Wednesday, 31 January 2024: 2:30 PM
345/346 (The Baltimore Convention Center)
The WRF-SFIRE modeling system integrates the Weather Research Forecasting (WRF) model with a wildfire spread model using the level set method, and a fuel moisture content (FMC) model. FMC plays a pivotal role in wildfire behavior, influencing its diurnal variability, rate of spread (ROS), severity, and plume development. Presently, WRF-SFIRE's FMC model computes FMC equilibria based on atmospheric variables (such as temperature, relative humidity, and rain) and employs a time-lag model. During its training phase, the model assimilates RAWS FMC measurements using an augmented extended Kalman filter.

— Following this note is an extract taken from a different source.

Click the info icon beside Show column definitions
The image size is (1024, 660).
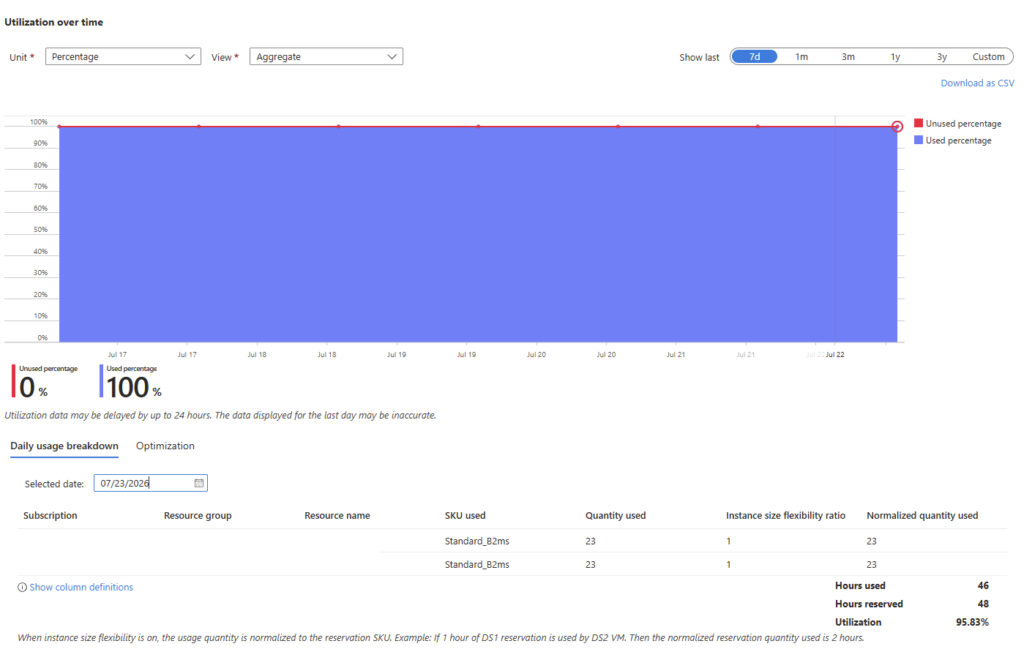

Our research pivots from the Kalman filter approach. Instead, we employ a Recurrent Neural Network (RNN) to estimate RAWS FMC data directly from a time series of the HRRR product. A dedicated layer within the network eases the transition from an air moisture absorption or drying regime to a wetting by rain scenario. Moreover, initializing the network weights to emulate a physical FMC model proves crucial for the training to converge to a satisfactory solution. In its predictive capacity, the RNN can be utilized to estimate FMC either from the HRRR forecast or directly from WRF variables.